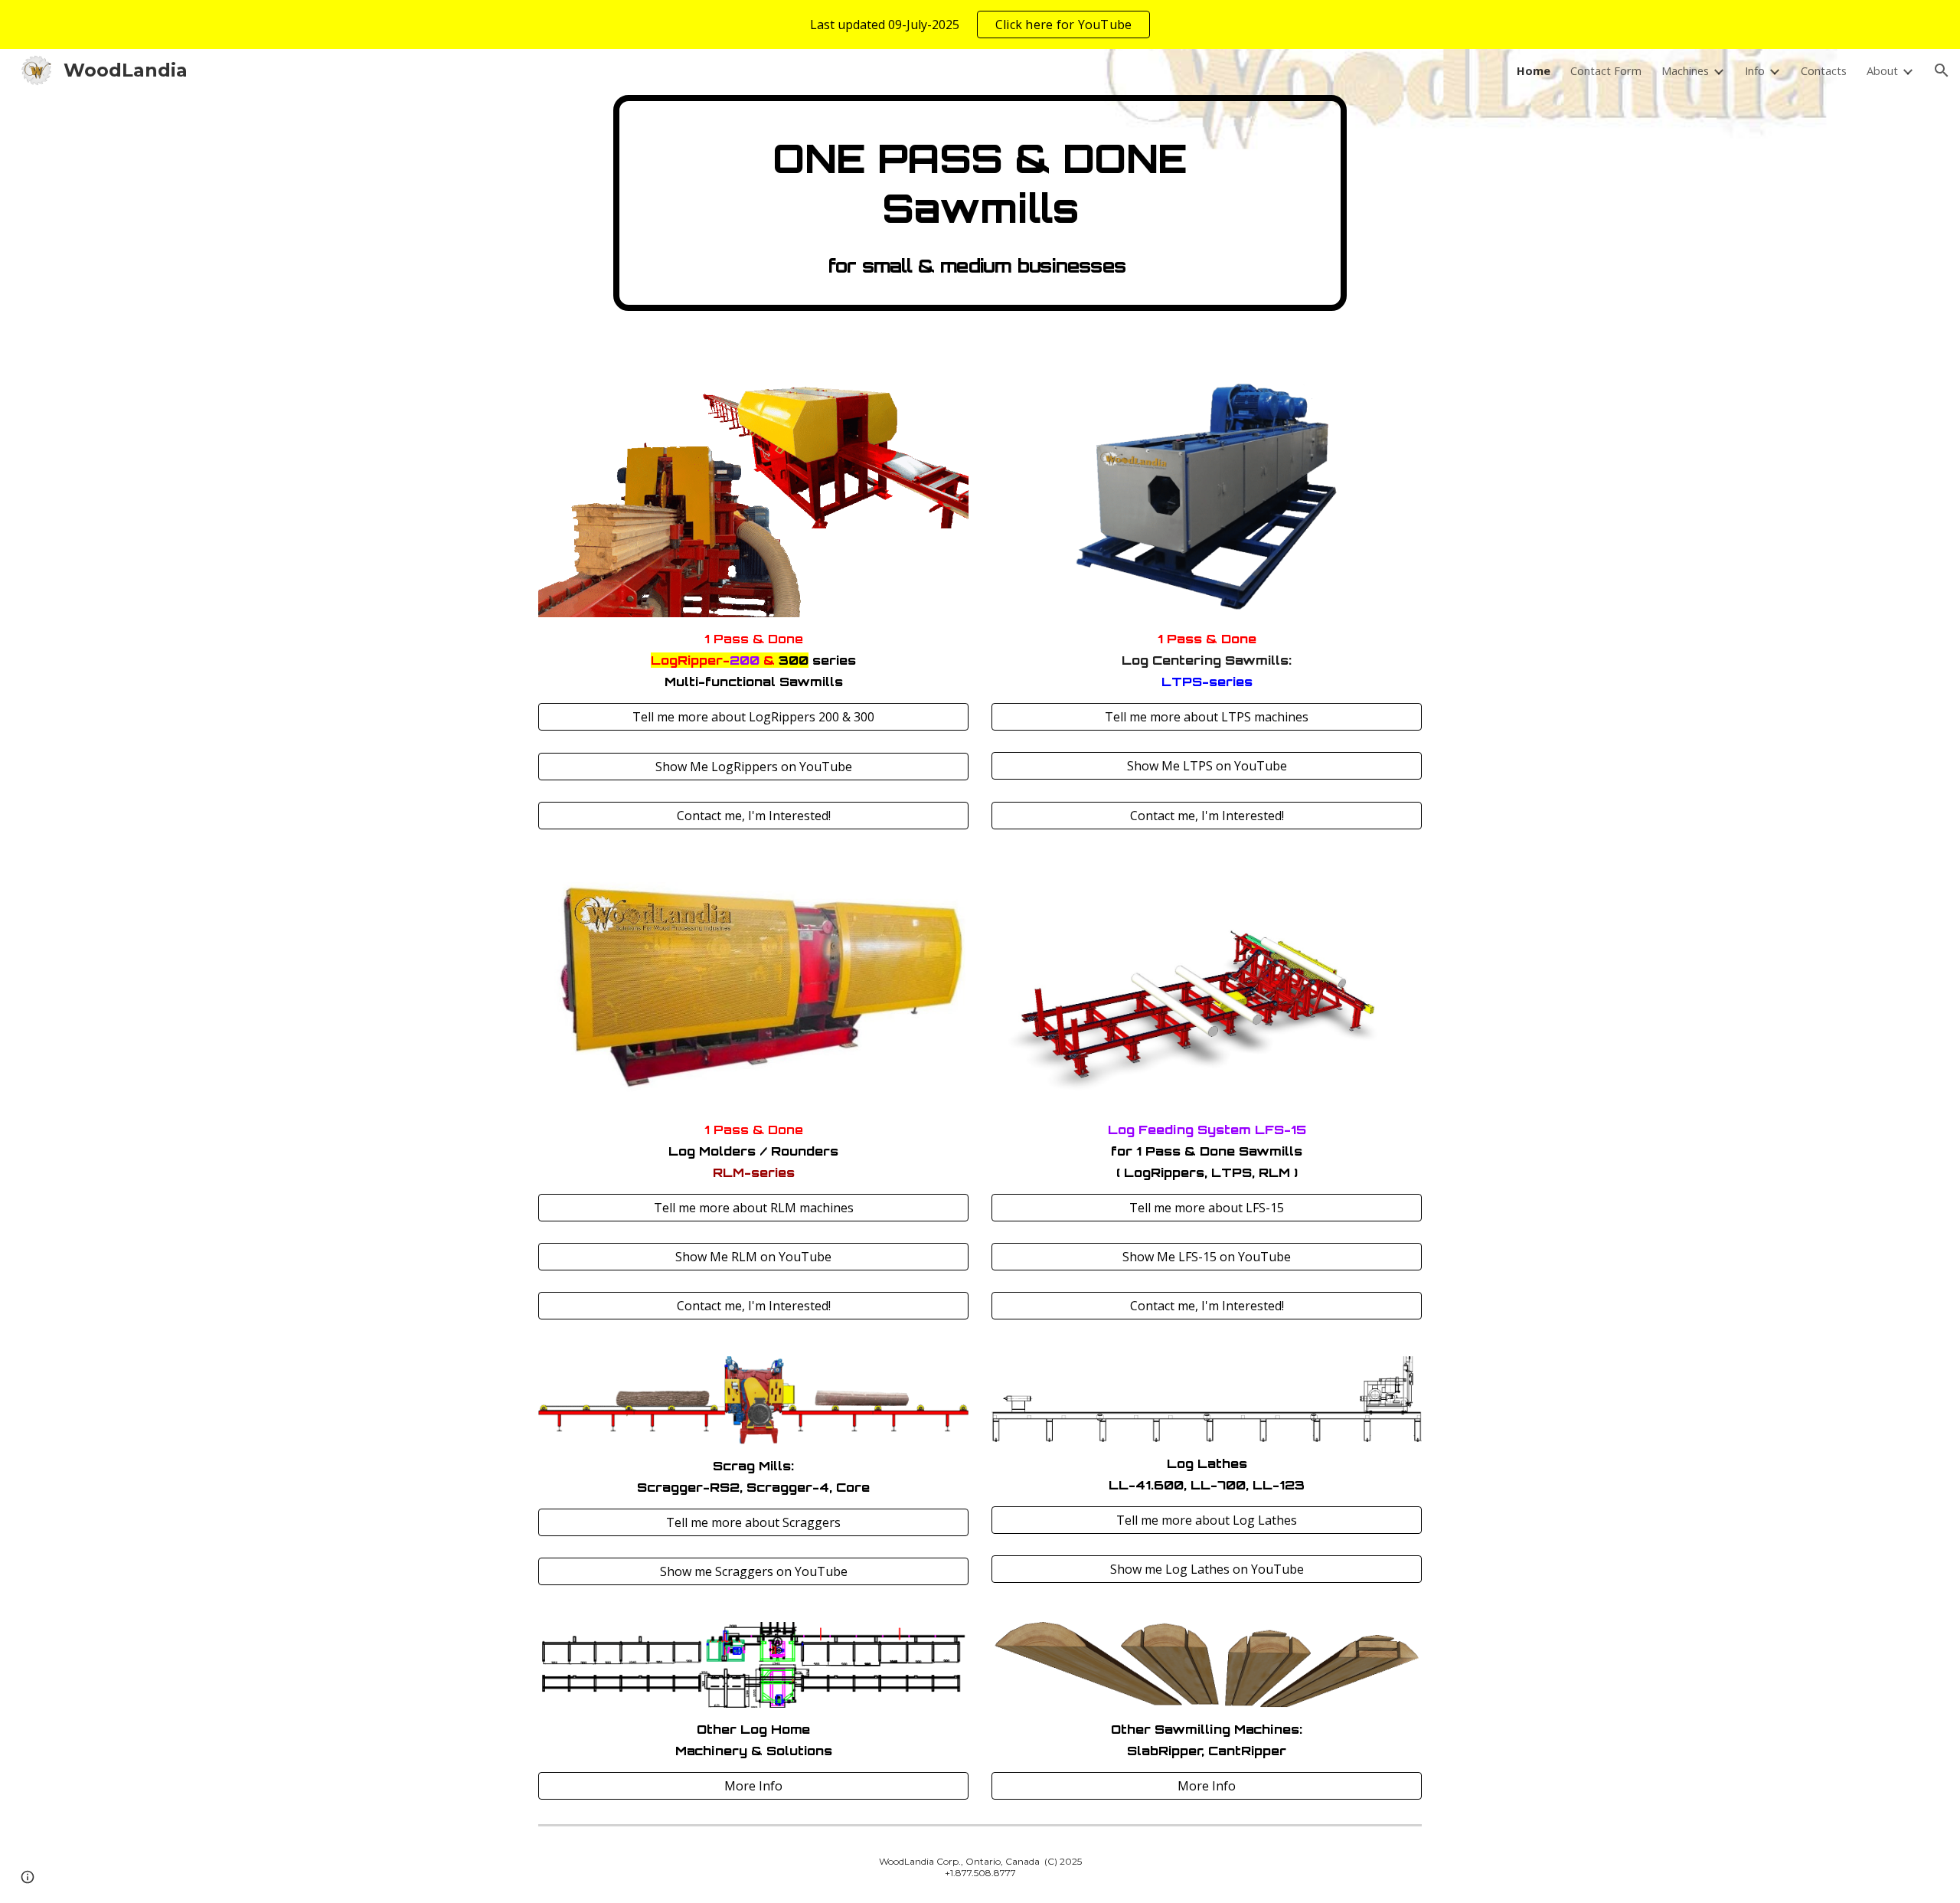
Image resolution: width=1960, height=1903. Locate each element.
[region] (980, 24)
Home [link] (1533, 70)
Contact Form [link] (1606, 70)
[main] (979, 203)
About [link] (1882, 70)
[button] (1941, 70)
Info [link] (1755, 70)
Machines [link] (1685, 70)
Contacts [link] (1824, 70)
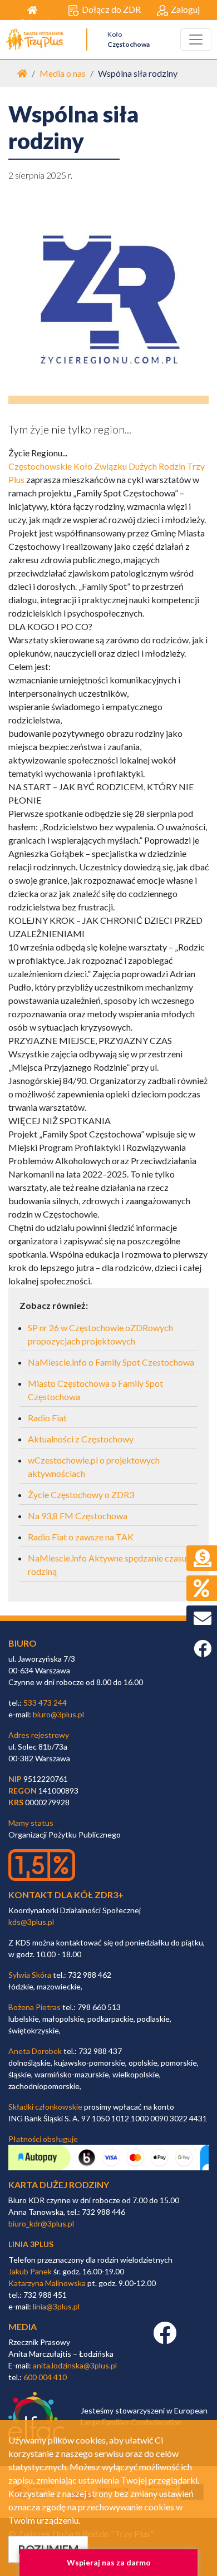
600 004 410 (45, 2377)
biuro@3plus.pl (58, 1714)
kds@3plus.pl (31, 1922)
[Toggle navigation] (195, 39)
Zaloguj (185, 9)
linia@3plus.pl (56, 2306)
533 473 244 (45, 1702)
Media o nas (63, 73)
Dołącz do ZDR (111, 9)
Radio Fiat (47, 1417)
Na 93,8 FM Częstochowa (77, 1515)
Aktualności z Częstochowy (81, 1439)
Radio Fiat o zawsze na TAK (81, 1536)
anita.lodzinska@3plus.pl (75, 2365)
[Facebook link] (164, 2338)
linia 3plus (30, 2244)
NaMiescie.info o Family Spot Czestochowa (111, 1362)
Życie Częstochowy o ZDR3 (81, 1494)
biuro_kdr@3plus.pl (41, 2223)
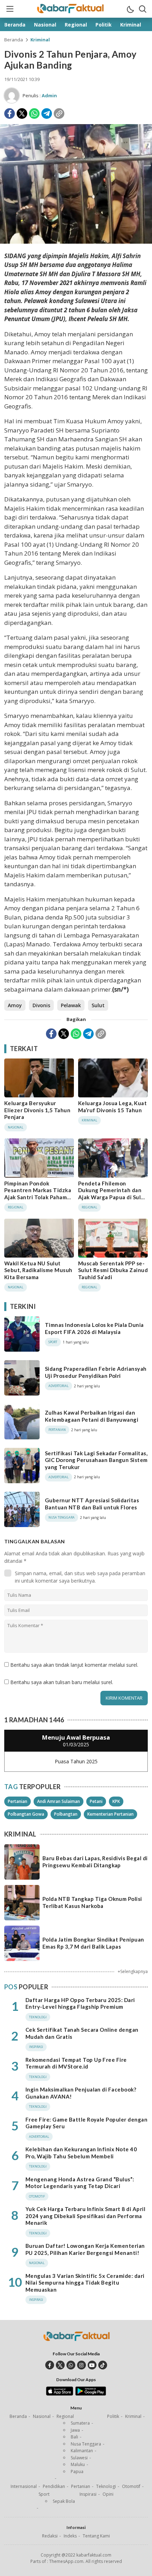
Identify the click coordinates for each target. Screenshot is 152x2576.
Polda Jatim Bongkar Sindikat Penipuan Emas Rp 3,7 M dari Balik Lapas (93, 1943)
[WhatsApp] (34, 113)
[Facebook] (9, 113)
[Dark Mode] (130, 9)
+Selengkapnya (133, 1971)
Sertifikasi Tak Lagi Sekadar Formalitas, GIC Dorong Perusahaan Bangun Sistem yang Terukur (96, 1460)
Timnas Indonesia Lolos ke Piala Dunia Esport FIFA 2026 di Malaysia (94, 1328)
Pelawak (71, 1005)
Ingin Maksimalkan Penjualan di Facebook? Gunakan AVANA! (80, 2093)
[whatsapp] (70, 2365)
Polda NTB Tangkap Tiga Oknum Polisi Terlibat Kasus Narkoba (92, 1902)
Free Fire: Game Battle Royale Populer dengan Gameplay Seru (86, 2123)
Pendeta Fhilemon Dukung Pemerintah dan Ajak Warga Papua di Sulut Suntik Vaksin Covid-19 (112, 1193)
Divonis (41, 1005)
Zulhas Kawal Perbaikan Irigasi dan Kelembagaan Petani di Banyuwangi (91, 1416)
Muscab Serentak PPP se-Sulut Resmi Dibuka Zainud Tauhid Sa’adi (113, 1270)
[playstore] (90, 2394)
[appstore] (59, 2394)
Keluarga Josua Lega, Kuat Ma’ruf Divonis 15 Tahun (112, 1106)
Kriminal (40, 39)
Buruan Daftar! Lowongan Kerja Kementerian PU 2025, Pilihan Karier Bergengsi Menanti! (85, 2249)
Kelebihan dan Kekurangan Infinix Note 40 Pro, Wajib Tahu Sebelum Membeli (81, 2152)
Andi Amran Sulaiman (58, 1801)
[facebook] (49, 2365)
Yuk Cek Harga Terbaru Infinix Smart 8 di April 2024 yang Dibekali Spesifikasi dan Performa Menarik (85, 2216)
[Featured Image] (76, 241)
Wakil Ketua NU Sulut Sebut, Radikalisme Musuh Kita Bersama (38, 1270)
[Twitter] (22, 113)
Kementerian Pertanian (110, 1814)
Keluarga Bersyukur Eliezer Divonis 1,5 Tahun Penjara (37, 1110)
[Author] (11, 95)
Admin (49, 95)
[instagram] (81, 2365)
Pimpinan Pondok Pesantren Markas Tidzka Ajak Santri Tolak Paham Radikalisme (37, 1193)
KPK (116, 1801)
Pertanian (17, 1801)
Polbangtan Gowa (26, 1814)
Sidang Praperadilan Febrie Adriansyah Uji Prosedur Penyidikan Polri (96, 1372)
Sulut (98, 1005)
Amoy (15, 1005)
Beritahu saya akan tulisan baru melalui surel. (61, 1682)
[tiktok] (102, 2365)
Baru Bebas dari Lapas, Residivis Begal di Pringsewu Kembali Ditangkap (95, 1861)
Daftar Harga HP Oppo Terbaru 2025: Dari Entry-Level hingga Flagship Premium (80, 2003)
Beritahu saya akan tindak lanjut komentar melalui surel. (74, 1664)
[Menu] (9, 9)
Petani (96, 1801)
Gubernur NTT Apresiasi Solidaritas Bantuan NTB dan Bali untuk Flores (92, 1503)
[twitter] (60, 2365)
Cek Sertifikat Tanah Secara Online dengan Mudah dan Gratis (82, 2033)
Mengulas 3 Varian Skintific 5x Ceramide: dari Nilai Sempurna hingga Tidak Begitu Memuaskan (85, 2283)
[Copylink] (59, 113)
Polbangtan (65, 1814)
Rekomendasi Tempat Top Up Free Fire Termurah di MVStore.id (76, 2063)
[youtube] (92, 2365)
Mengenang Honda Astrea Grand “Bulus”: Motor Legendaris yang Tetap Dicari (79, 2182)
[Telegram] (46, 113)
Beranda (13, 39)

--------------------------------

• PROBLEM DESCRIPTION:
Please make an exact copy of the lines above from the line with "Polbangtan Gowa (26, 1814)" through the line with "[twitter] (60, 2365)", both ends included.

• SOLVED EXERCISE:
Polbangtan Gowa (26, 1814)
Sidang Praperadilan Febrie Adriansyah Uji Prosedur Penyidikan Polri (96, 1372)
Sulut (98, 1005)
Amoy (15, 1005)
Beritahu saya akan tulisan baru melalui surel. (61, 1682)
[tiktok] (102, 2365)
Baru Bebas dari Lapas, Residivis Begal di Pringsewu Kembali Ditangkap (95, 1861)
Daftar Harga HP Oppo Terbaru 2025: Dari Entry-Level hingga Flagship Premium (80, 2003)
Beritahu saya akan tindak lanjut komentar melalui surel. (74, 1664)
[Menu] (9, 9)
Petani (96, 1801)
Gubernur NTT Apresiasi Solidaritas Bantuan NTB dan Bali untuk Flores (92, 1503)
[twitter] (60, 2365)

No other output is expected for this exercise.